L’ex direttore della CIA per i Balcani, Steven Meyer dichiara: l’America accetterà il cambio di confine nei Balcani

I Balcani sono al crocevia e la sua direzione futura dipende principalmente dai leader dei singoli paesi della regione. Se agissero come veri leader e non come “sudditi” dell’Occidente, ci sarebbero dei progressi, specialmente dal momento che ci fu un cambiamento significativo nella politica degli Stati Uniti verso il Kosovo e l’intera regione.

Questo è ciò che dice Steven Mayer, ex vice capo della CIA per i Balcani e oggi decano della Scuola di sicurezza nazionale Daniel Morgan, in un’intervista esclusiva per il quotidiano Vecernje Novosti.

“Gli Stati Uniti sono rivolti al Medio Oriente e alla Russia, quindi i Balcani non si collocano così in alto nelle priorità degli USA come negli anni ’90. Inoltre, l’amministrazione di Trump apprezza profondamente il diritto all’autodeterminazione a livello locale. Sebbene, per la maggior parte, la politica ufficiale nei confronti dei Balcani sia solo un residuo inerte del passato, la nuova amministrazione ritiene che spetti a voi decidere. Questa è una vera opportunità per i vostri leader”, afferma Meyer.

Dite che i leader dovrebbero decidere da soli, ma molti funzionari del Dipartimento di Stato americano e dell’intelligence USA si occupano quotidianamente dei Balcani?

“La storia dei Balcani è così. Gli Stati Uniti e la Russia si sono concentrati su quest’area come se avessimo una nuova guerra fredda in divenire. Ci sono interessi russi a Nis e altrove, e gli Stati Uniti stanno facendo lo stesso in altri posti. La NATO si scontra con i russi e vuole che la Serbia aderisca all’Alleanza. Fortunatamente, il presidente Vucic ha detto: “No!” E questa è la decisione giusta da fare. Allo stesso tempo, la psicologia in queste aree è profondamente radicata nella convinzione che qualcun altro prende sempre le decisioni a tuo nome. L’idea che voi possiate prendere le vostre decisioni è raramente accettabile. Per 20 anni ho detto: “Dovete fare affidamento su voi stessi!” Continuate sempre a chiedermi: “Cosa vuole Washington?” E la mia risposta è sempre la stessa: “Che cosa volete voi?” Milorad Dodik è uno dei politici che capisce questo al meglio. È stato respinto, persino sanzionato da Washington, ma questo non lo ha influenzato molto. Penso che si possa imparare molto da Tito, che sapeva come bilanciare la paura, la politica e l’economia”.

· · ·

Compiti richiesti:
**A.** Elenca le persone nominate nell'intervista sui Balcani, a eccezione dell'intervistato.
**B.** Prosegui l'intervista sui Balcani dopo l'ultima frase riportata.

· · ·

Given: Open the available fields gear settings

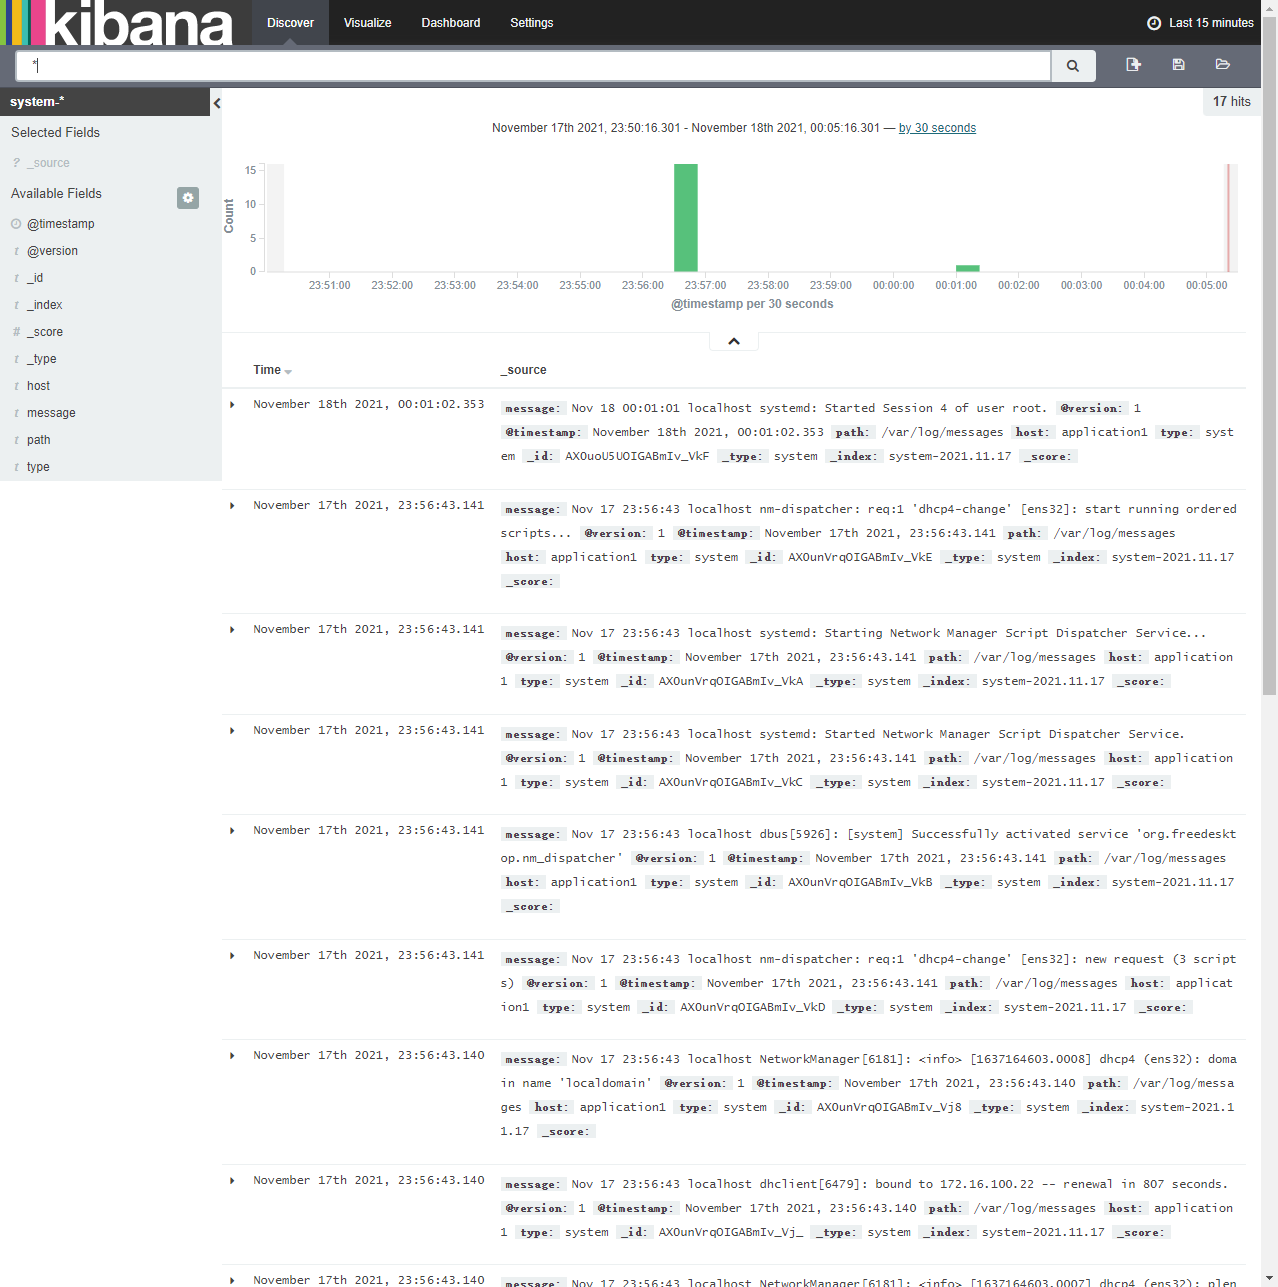Looking at the screenshot, I should coord(188,198).
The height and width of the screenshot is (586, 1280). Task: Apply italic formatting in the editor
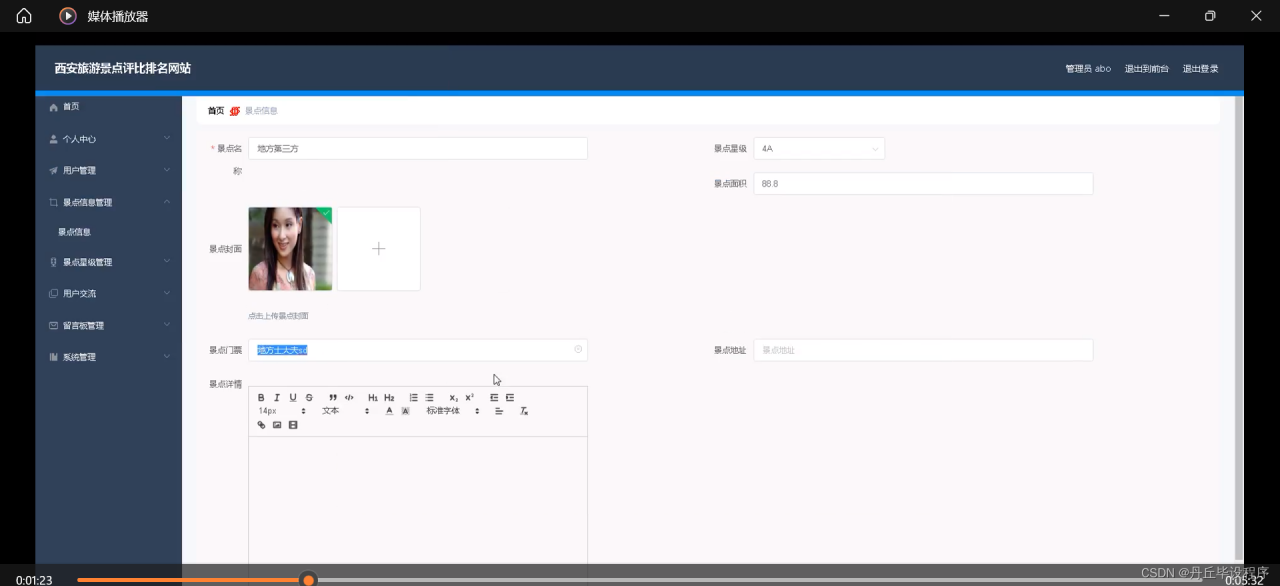[277, 398]
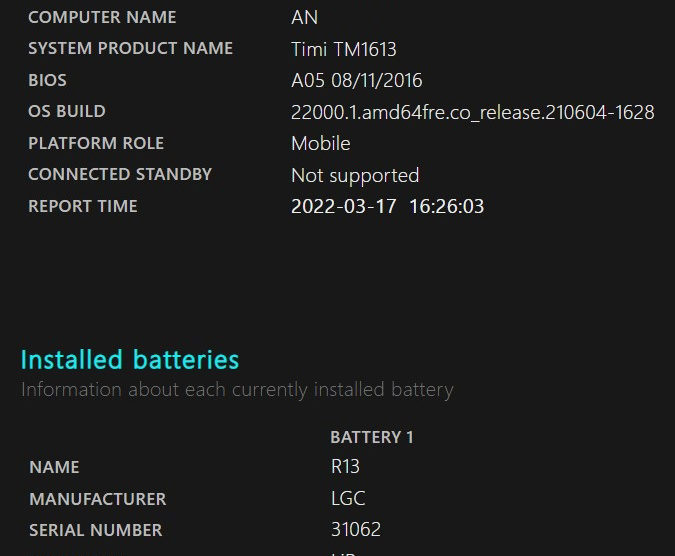Viewport: 675px width, 556px height.
Task: Select the Mobile platform role value
Action: tap(320, 143)
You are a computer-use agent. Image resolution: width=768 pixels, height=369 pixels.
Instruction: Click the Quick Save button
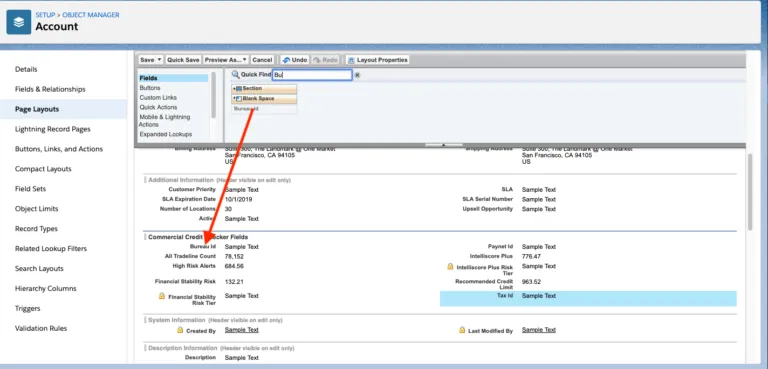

· · ·

Elenco risposte:
**A.** Trump, Vucic, Milorad Dodik, Tito

**B.**
Per oltre 20 anni, vi siete opposti alle opinioni ufficiali di Washington, sostenendo l’idea che gli attuali confini nei Balcani sono insostenibili.

“Il problema sta nel Dipartimento di Stato e nei diplomatici che lavorano in questa regione da decenni e che hanno stabilito una posizione ufficiale. Ma questo sta cambiando ora. Non credo che Washington si opporrebbe al cambiamento di frontiera se la leadership qui volesse farlo. La Germania si opporrà a questo perché teme l’instabilità. Gli inglesi sono ancora indecisi (50/50). L’UE accetterebbe la soluzione se venisse attuata pacificamente. La mia argomentazione è sempre stata che i confini non sono sacri. Thaci e Vucic parlano di demarcazione, che è, in effetti, un cambio di confine. E’ da 20 anni che continuo a dire che questo doveva accadere. Ho detto ai miei amici serbi che devono capire che la maggior parte del Kosovo non può essere restituita alla Serbia, perché ciò implicherebbe un’altra guerra. Ma per l’area a nord del fiume Ibar è tutta un’altra storia.

 Quali sono gli elementi di questo piano?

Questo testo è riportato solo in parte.